Traveling by taxi, tram and truck, they reached Lille, before proceeding onwards by train to Paris. From there, Magritte carried on to the celebrated walled city of Carcassonne, where he initially stayed with the poet Joë Bousquet. Magritte appears to have enjoyed the constant parade of personalities who passed through Carcassonne during these months, but soon decided to return to his native Belgium. After an arduous journey across the border, through a landscape now torn asunder by war, the artist arrived home and reconciled with Georgette.

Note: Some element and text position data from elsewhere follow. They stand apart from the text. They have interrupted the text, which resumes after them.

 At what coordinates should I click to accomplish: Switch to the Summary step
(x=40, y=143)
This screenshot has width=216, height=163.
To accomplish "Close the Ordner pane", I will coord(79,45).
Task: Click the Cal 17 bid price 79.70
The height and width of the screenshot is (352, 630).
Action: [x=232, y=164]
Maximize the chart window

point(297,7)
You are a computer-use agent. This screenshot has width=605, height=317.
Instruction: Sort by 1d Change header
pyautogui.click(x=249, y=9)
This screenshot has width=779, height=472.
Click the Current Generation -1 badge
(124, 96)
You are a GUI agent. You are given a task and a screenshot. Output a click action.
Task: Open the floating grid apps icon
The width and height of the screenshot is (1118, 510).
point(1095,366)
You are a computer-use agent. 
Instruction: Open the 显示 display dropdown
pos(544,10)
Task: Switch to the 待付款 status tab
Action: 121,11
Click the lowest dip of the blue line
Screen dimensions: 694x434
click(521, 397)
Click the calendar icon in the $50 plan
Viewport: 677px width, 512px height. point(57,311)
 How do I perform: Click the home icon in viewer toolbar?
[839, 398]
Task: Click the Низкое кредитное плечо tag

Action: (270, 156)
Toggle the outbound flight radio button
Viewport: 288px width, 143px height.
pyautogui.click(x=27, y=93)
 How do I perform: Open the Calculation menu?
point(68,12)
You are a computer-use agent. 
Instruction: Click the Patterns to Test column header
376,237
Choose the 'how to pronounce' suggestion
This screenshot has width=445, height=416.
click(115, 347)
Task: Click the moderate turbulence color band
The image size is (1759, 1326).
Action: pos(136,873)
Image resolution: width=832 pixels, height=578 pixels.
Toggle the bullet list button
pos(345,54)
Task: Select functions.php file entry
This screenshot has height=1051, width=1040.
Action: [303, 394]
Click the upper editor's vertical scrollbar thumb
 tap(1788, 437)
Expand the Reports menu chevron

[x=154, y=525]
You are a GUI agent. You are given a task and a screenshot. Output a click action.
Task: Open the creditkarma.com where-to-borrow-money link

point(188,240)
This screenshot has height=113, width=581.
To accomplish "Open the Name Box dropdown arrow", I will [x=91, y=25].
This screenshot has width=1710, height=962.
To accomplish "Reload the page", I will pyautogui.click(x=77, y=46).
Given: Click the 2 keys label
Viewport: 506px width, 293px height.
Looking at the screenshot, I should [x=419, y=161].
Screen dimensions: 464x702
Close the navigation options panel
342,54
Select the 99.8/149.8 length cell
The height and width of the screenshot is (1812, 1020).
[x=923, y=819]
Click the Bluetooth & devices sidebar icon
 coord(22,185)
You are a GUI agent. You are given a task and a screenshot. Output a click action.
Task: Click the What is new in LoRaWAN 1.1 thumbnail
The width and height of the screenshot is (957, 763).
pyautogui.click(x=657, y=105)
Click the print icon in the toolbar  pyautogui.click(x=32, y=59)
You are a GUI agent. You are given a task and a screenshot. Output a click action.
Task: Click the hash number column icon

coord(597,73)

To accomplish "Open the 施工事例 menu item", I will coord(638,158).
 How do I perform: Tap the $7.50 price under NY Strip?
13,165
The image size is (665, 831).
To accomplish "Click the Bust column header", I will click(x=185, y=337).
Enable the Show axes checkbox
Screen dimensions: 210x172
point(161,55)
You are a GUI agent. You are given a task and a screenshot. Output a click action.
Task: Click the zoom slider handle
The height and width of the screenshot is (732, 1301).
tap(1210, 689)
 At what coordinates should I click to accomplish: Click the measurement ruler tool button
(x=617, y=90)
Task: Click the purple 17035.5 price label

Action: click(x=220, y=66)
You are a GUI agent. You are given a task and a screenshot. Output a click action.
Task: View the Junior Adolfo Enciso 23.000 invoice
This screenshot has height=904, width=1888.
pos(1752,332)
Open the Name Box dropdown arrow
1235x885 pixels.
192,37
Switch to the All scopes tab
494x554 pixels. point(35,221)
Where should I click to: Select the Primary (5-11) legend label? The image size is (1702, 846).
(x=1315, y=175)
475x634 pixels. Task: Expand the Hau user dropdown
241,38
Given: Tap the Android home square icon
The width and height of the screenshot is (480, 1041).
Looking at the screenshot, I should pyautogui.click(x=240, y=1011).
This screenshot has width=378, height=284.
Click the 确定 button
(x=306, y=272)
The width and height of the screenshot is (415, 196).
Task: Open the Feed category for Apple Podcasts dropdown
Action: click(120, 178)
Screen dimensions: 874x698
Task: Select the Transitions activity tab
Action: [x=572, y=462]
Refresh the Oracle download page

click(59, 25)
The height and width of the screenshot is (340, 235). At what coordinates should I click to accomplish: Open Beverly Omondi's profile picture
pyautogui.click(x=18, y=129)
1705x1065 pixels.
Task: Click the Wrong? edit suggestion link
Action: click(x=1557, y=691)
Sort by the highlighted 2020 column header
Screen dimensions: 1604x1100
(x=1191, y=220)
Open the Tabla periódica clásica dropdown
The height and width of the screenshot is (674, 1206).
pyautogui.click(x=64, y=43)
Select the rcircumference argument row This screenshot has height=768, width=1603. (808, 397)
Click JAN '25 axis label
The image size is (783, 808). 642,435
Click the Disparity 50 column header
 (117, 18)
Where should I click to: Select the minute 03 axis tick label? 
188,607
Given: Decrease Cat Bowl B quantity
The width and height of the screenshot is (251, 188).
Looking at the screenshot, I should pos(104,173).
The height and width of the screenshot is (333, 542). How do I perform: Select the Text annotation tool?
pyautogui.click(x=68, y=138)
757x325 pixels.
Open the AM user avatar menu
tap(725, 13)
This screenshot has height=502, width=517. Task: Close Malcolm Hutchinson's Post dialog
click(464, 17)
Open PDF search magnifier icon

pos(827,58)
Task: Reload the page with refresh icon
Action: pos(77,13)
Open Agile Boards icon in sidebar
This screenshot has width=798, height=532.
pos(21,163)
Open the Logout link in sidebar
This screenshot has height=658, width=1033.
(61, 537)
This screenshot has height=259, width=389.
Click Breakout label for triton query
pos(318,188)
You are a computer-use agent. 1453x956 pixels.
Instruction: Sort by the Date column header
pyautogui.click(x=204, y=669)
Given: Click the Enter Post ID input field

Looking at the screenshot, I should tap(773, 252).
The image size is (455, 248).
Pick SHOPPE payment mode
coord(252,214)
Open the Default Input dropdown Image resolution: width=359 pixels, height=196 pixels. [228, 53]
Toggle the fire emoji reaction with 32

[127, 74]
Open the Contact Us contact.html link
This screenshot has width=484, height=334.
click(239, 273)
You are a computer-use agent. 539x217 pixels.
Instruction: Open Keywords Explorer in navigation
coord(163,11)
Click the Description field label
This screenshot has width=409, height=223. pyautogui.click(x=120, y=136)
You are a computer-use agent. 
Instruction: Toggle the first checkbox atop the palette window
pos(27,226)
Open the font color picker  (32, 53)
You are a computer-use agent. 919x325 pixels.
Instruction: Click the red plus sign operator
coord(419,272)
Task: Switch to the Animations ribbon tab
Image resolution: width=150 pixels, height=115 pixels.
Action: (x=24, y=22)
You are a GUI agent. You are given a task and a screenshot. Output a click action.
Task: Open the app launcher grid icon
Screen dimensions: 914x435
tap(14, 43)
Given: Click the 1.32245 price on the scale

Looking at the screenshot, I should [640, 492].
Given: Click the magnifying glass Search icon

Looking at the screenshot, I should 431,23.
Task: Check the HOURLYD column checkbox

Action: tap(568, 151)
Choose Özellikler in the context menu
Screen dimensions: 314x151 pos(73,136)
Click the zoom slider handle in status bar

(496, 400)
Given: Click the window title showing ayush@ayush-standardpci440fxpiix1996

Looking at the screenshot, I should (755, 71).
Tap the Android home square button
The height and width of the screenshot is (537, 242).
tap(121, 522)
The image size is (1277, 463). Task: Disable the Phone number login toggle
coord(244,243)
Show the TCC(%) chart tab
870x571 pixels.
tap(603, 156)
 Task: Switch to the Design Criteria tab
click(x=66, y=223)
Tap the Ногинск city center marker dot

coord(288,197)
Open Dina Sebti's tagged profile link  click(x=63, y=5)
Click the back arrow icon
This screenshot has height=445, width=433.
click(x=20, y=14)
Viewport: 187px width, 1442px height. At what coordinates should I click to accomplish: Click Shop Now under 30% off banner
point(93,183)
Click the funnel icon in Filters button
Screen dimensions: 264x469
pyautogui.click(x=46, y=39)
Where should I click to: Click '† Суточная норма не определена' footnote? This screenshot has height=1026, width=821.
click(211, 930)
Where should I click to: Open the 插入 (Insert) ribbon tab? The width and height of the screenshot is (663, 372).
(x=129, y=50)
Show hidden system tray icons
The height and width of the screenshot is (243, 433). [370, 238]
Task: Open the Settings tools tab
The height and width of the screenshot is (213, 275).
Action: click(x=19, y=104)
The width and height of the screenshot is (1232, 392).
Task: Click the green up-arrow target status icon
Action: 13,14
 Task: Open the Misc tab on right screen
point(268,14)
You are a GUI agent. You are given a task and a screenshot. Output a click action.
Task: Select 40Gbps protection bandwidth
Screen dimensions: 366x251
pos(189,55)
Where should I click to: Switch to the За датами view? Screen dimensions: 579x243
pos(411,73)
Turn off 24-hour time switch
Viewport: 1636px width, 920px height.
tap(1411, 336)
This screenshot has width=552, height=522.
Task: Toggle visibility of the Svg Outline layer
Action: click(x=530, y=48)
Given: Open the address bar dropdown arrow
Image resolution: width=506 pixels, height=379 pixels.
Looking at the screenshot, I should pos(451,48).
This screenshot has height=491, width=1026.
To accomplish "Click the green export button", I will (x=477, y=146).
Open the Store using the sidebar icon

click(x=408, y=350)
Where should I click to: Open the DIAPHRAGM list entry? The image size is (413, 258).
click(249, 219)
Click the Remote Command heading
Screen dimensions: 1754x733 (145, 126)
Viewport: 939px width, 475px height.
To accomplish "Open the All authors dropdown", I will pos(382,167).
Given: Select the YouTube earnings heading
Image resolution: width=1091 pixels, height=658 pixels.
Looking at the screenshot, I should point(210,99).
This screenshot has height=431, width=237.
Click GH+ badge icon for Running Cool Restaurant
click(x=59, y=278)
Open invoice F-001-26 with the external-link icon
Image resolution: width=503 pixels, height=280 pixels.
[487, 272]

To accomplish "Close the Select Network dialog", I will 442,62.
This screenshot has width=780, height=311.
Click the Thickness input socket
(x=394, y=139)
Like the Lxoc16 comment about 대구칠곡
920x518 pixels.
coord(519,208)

In Brussels, Magritte appears to have largely escaped the troubles with the authorities that he had feared. Following a brief period of little artistic output, as he navigated the upheavals and hardships of the early months of the Occupation, the artist resumed painting and continued to explore new aspects of the mysterious dimension from which his images emerged. Though he never painted the war literally, throughout the late 1930s and early 1940s a distinct sense of foreboding and disquiet infiltrated his work. In Les eaux profondes, this feeling overwhelms the viewer as they contemplate the strange scene. Sporting a stylish black coat, pink dress and gloves, a mannequin-like female figure appears to hold herself perfectly still, her eyes cast downwards as she avoids the gaze of the enormous bird of prey perched on the tree trunk beside her. While there is a distinctly corporeal presence to the female figure, only her head remains visible, her features captured in what appears to be smooth, white stone or porcelain.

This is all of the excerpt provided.